As an indication of pace we’d been on our feet for nearly 4 hrs when we got to 30k, already my longest run (duration) since Ironman in 2010.  The day ahead was starting to dawn on me, we weren’t even a third of the way in I’d run longer than pretty much ever before! 

Out of Stop Two we had probably our biggest low point.  I was leading the team out and wasn’t following the map, relying instead on the trail markers.  A few kms on we turned off road and came face to face with the lead team (from the 6am start) going in the opposite direction.
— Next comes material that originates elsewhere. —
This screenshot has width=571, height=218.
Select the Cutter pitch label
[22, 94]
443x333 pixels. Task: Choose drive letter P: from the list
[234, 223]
They helpfully told us we were going the wrong way - thankfully we only had about an 800m backtrack, but losing over a km and realising the leaders had hit 49k in 5hrs was a bit of blow. 

The day was also starting to get hot.  Although we were thankful (probably nearly as thankful as the support team) that it wasn’t raining, 20+ degrees was a bit more than we’d expected and we were drinking a lot and had to keep topping up the sun tan lotion.   We got into a great habit of shouting at each other every time we ate or drank to make sure each other were doing the same.  I think I actually put on weight through the day from eating so much.
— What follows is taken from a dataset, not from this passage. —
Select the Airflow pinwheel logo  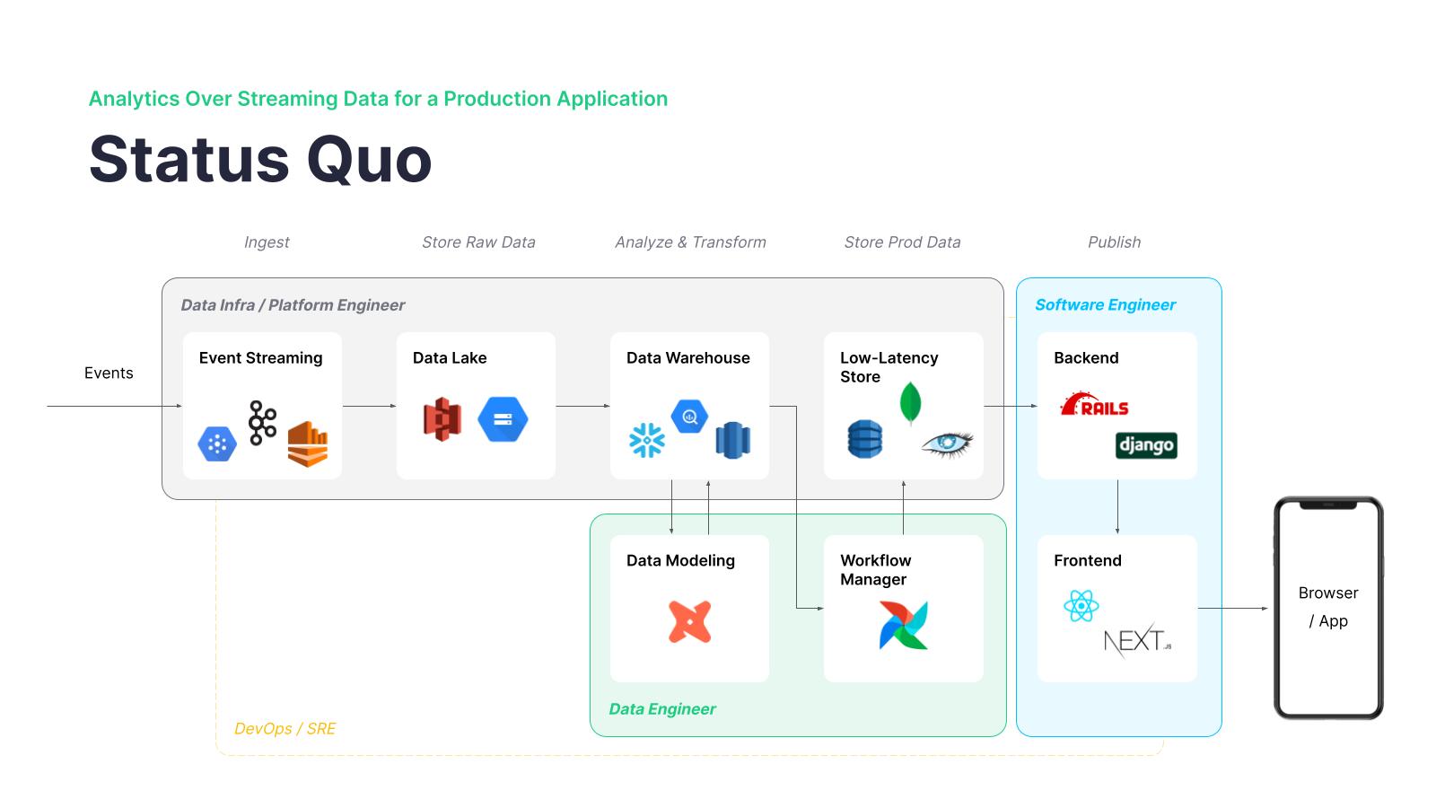tap(903, 625)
The rest of leg three and leg four passed without incident and we tramped on at a pretty consistent pace, occasionally trading places with two or three other teams.  Checkpoint 4 was at 52k and we had scheduled a decent rest.  The timing plan we’d drafted before the race had us leave here at 2pm, in the end it was about 2:30 when we left, I was certainly pleased that we’d got this far pretty much on target. 

One of our supporters was allowed to accompany us for one leg so we picked up Mike at this checkpoint and had him to entertain, map read and open gates for the next 13.5k.  For me this was probably the hardest leg, crucially we passed through the point where we had less than a marathon left to go which was broken into one big leg (19.7k) followed by two short legs of 8km and 6km which seemed like nothing.  For me the back of the race was broken.  We had a good break at checkpoint 5, the girls (support team) were in great spirits which undoubtedly lifted ours and although we headed out to start the next 19k pretty slow, spirits were high.  Apparently we looked pretty beat up by this stage but actually we were moving nicely.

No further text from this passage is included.